Kittatinny Ridge Retreat
The most alluring feature of the original design, 3 church-like gables at the entranceway, would not fit on the lot because of the access road. So, working with architect Jeff Biehn, we moved the front entrance to the side, still giving it that chapel-esque feel. That let us keep the master bedroom sitting 40 feet over a creek that runs year round. Floors are reclaimed local white and red oak, much of the interior is locally reclaimed Doug fir. On the second floor, what was going to be a simple storage room was transformed into a Narnia-laden secret playroom only because the builder prompted me (multiple times I’m afraid) that that place could be turned into something special. When I found a narrow cabinet that could work as a wardrobe, the project was sealed, and we attached it to the wall. Except for the stuffed toy beaver and fox onto, you’d never know there was a room behind it.
All the furniture was built or restored by local artisans. The cabinetry (kitchen cabinets, sleeping alcove bins, couch, beside drawers) are also crafted from reclaimed Doug fir (though why we have so much Doug fir barn wood here on the east coast, I still don’t quite understand. A local Amishman (who also built the folding window table that faces the woods in the dining room) was so satisfied (we mayn’t say ‘proud’) with the front he built that he asked us to take a photograph for him.

[Work instructions]
• a. Using the Kittatinny Ridge Retreat description, explain why the front entrance of the house was moved to the side.
• b. Decide whether each statement agrees with the Kittatinny Ridge Retreat description. Answer yes or no for each and quote the deciding words.
(i) The floors are made of reclaimed local white and red oak.
(ii) The master bedroom sits over a creek that runs only part of the year.
(iii) The furniture was brought in from outside the area.
• c. In the Kittatinny Ridge Retreat description, which architect did the owners work with?

[Data provided]
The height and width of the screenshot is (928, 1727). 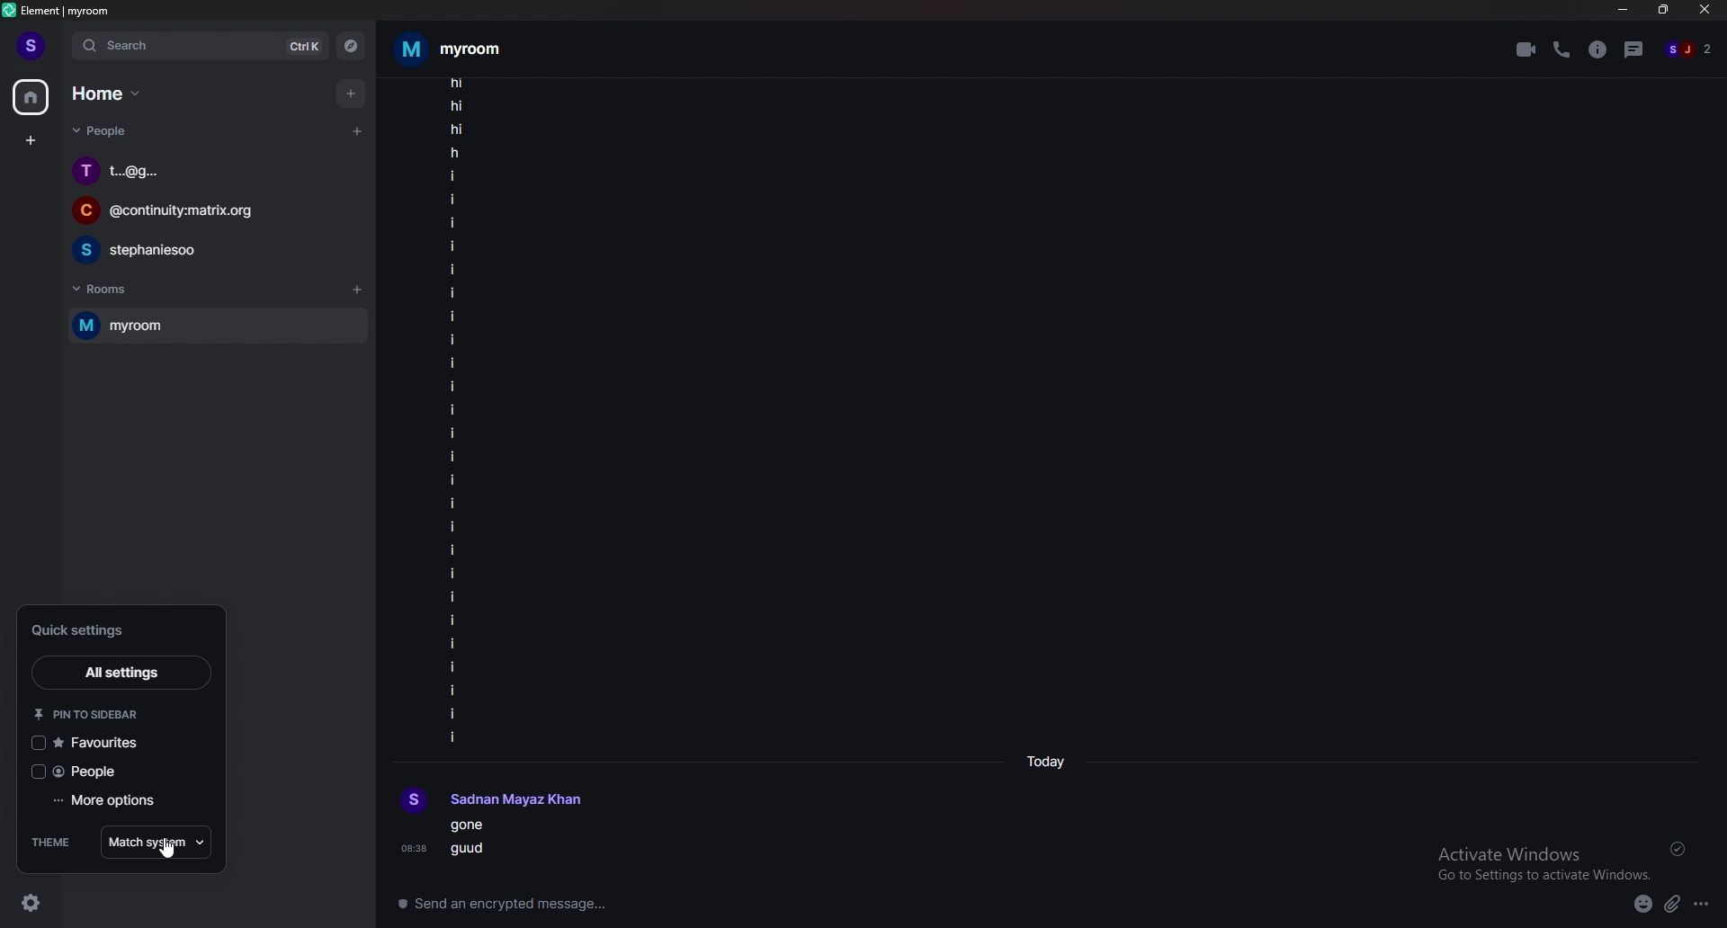 What do you see at coordinates (31, 45) in the screenshot?
I see `profile` at bounding box center [31, 45].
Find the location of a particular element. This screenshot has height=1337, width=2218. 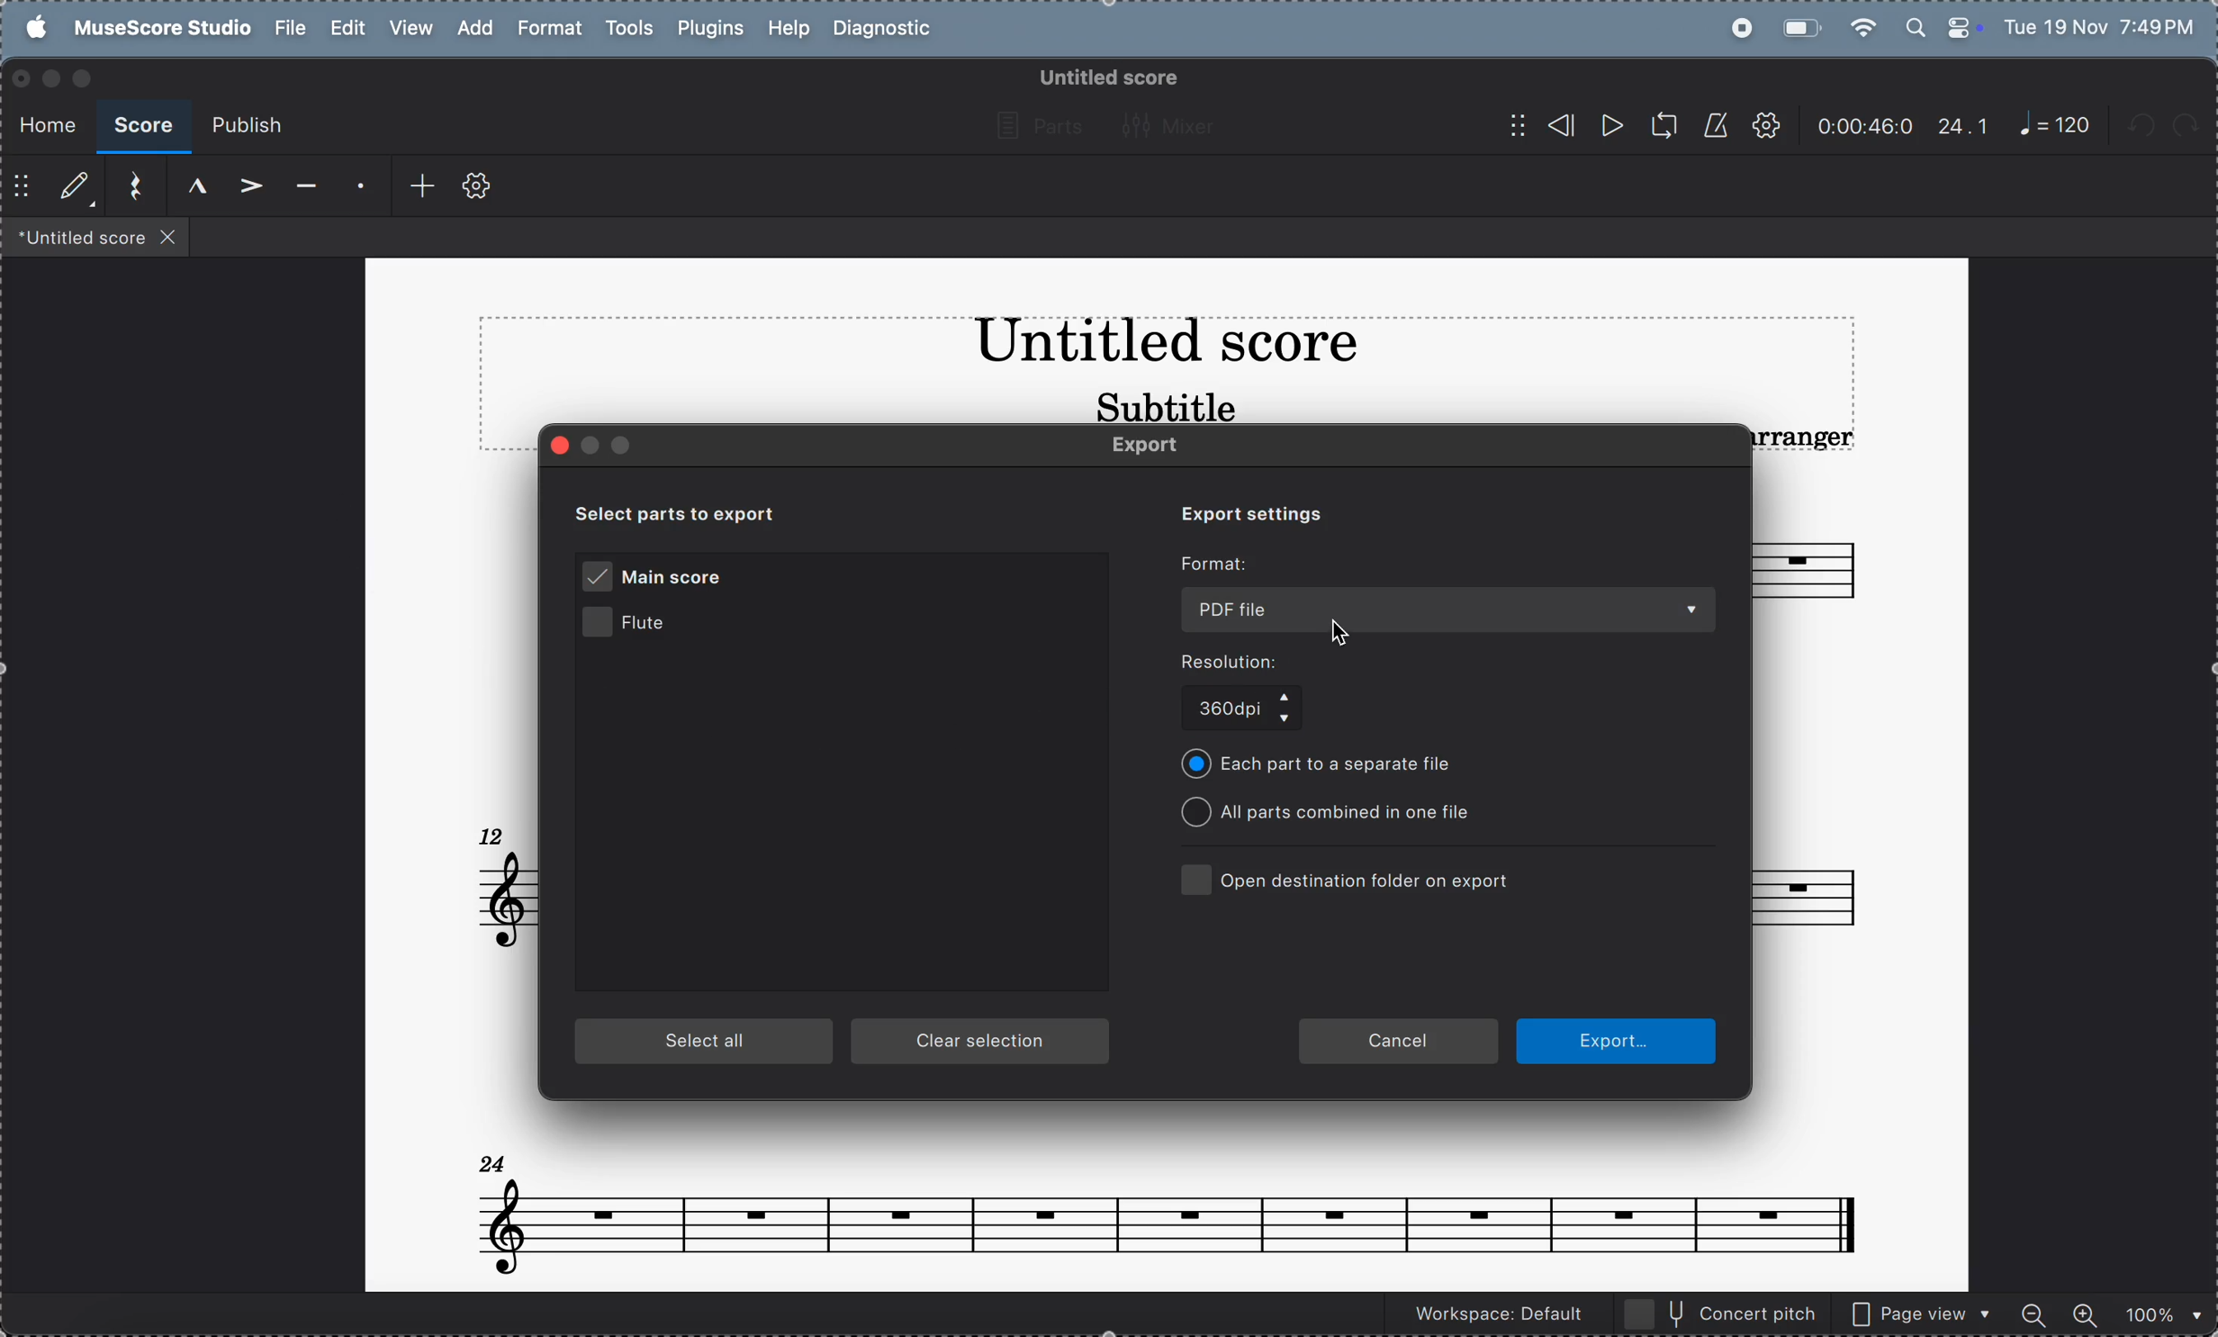

select all is located at coordinates (706, 1042).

[The responses]
• a. The original design's most appealing feature, three church-like gables at the entranceway, would not fit on the lot because of the access road. Working with the architect, they moved the front entrance to the side, which still kept a chapel-like feel.

• b.
(i) Yes: "Floors are reclaimed local white and red oak"
(ii) No: "a creek that runs year round"
(iii) No: "All the furniture was built or restored by local artisans."

• c. Jeff Biehn.